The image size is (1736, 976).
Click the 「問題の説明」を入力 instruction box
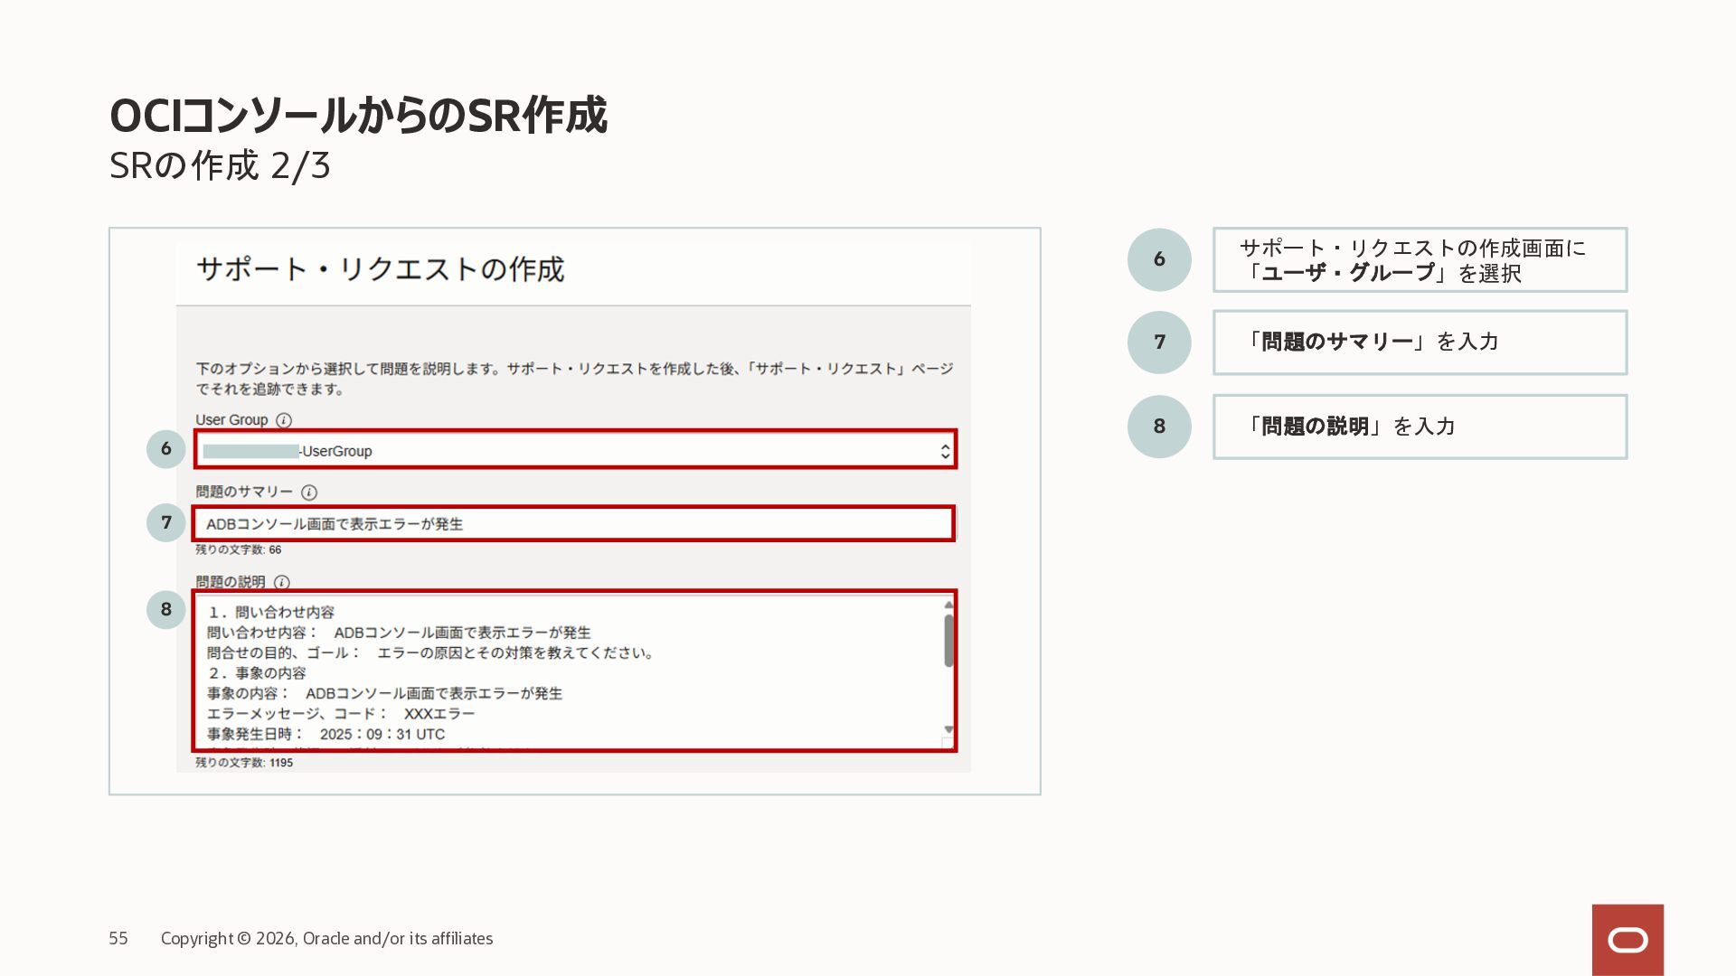[1420, 427]
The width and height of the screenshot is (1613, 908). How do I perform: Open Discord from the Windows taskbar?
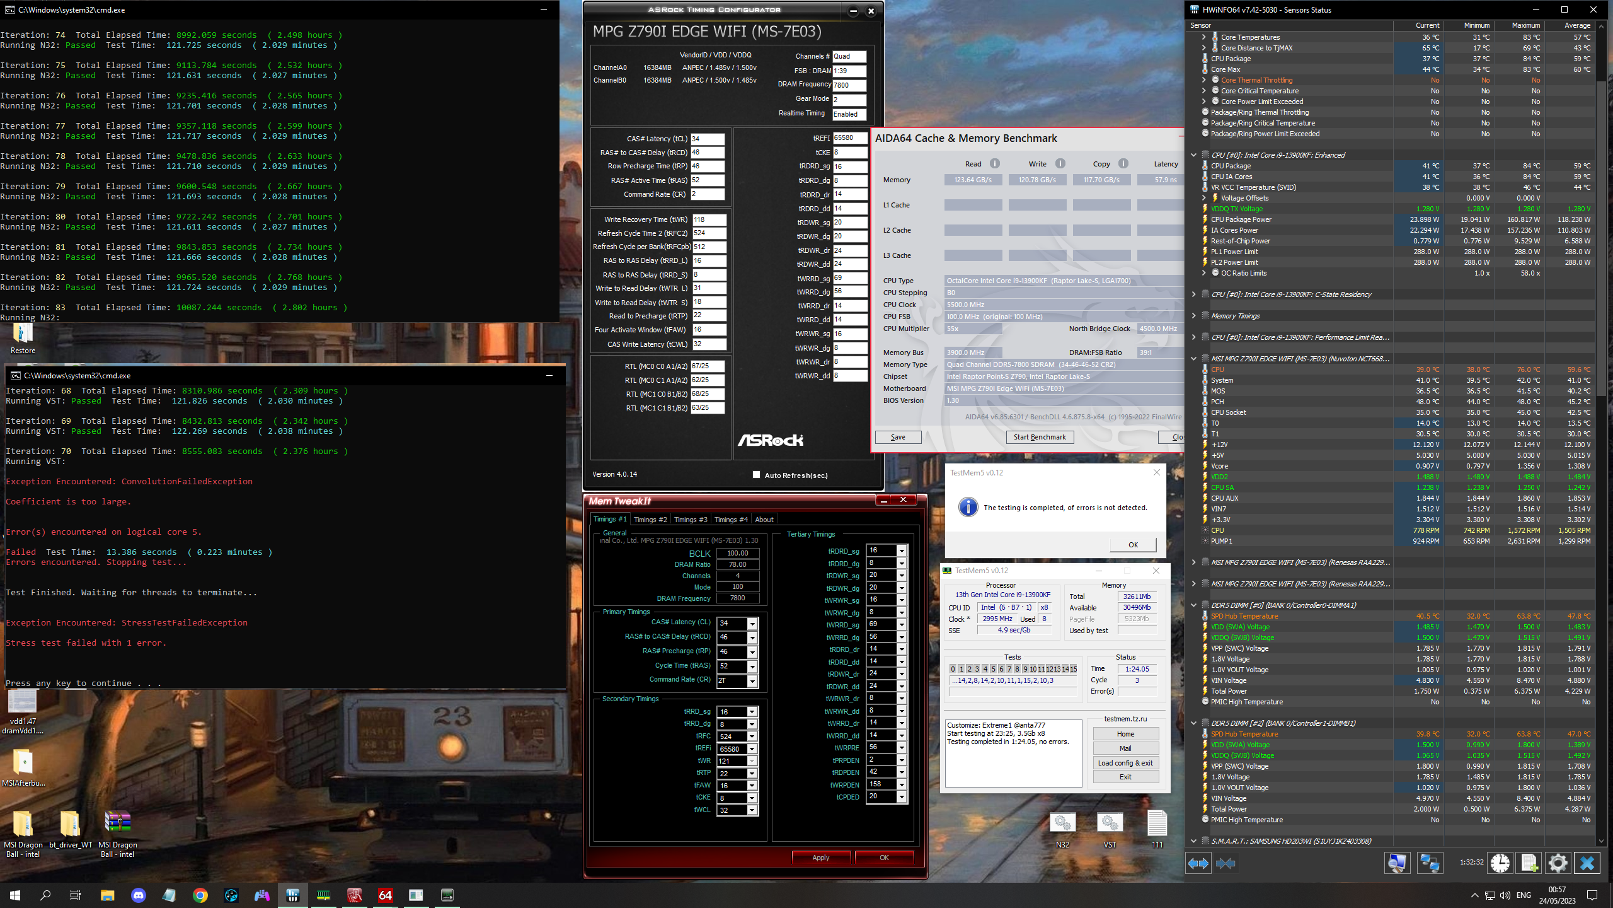click(138, 895)
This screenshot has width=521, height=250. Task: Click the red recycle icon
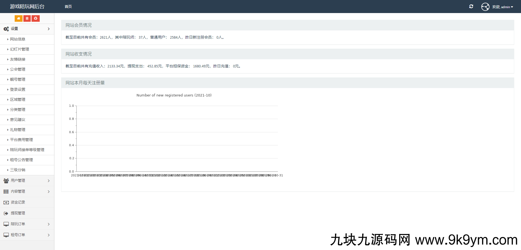click(36, 18)
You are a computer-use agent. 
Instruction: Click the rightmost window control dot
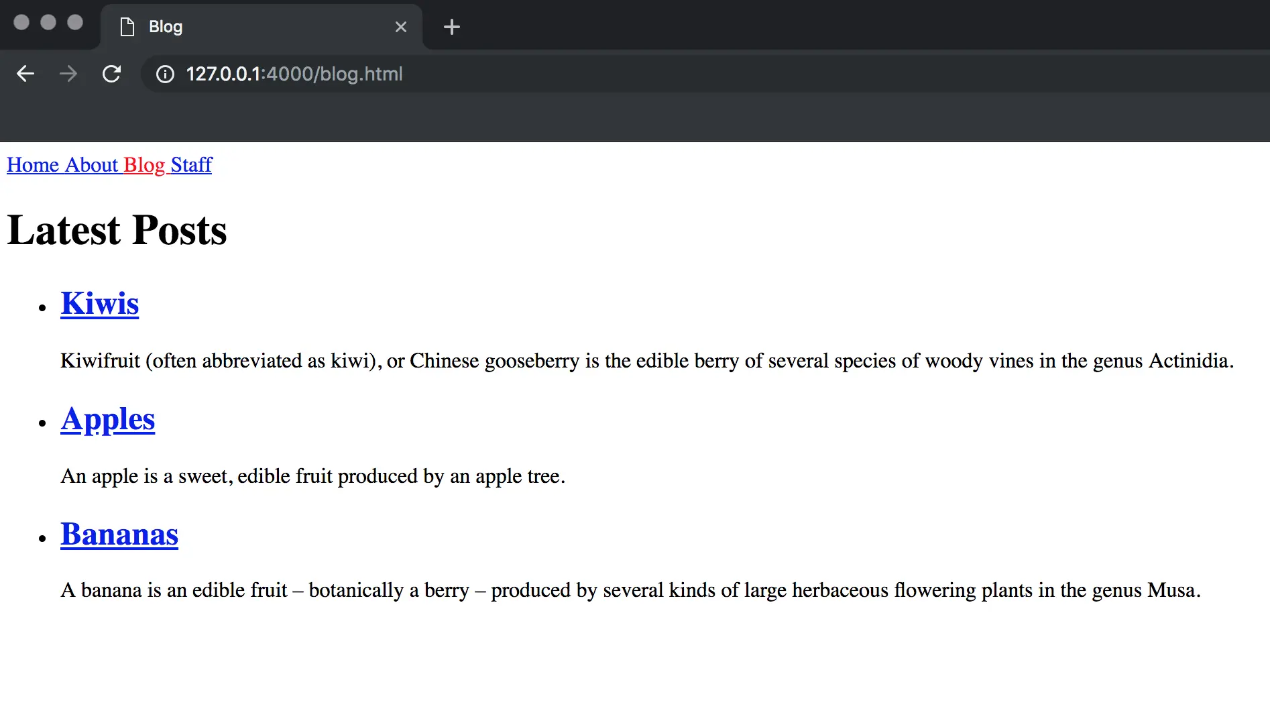(x=75, y=22)
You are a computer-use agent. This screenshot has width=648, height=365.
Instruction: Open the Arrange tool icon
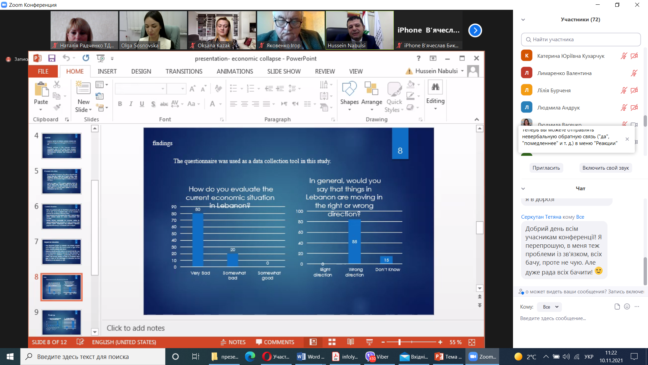(x=371, y=89)
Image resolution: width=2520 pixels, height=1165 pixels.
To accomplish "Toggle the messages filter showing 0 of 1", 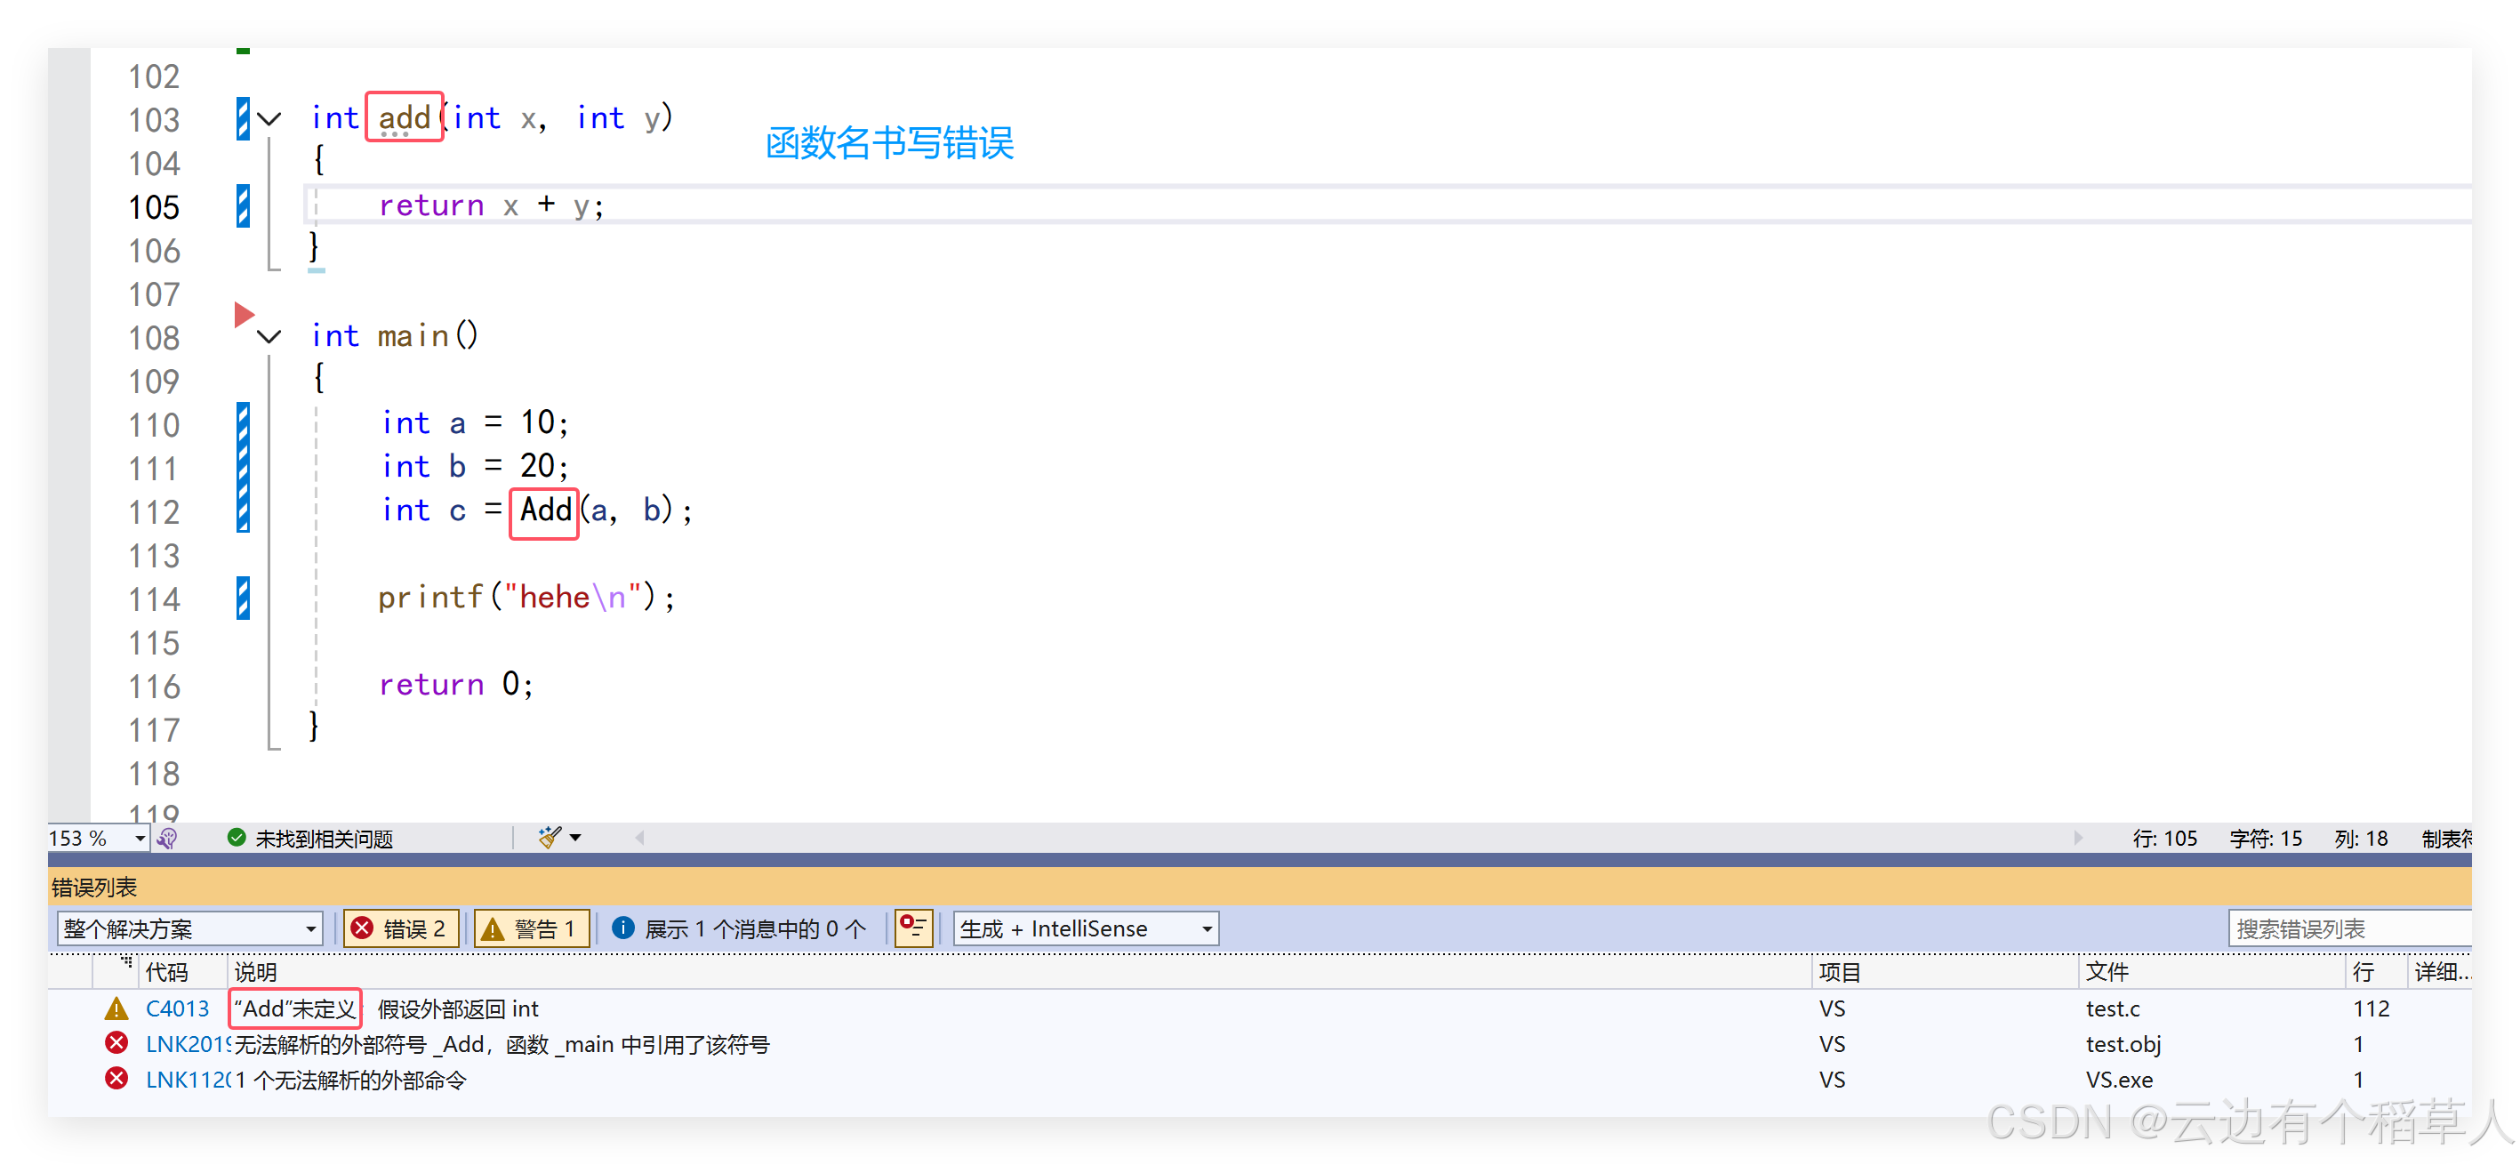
- - -
The string "computer" marks the lines to copy; report each of them from the data above.

▸ **Final answer**
You are a computer-use agent. 
You are a computer-use agent. This screenshot has width=648, height=365.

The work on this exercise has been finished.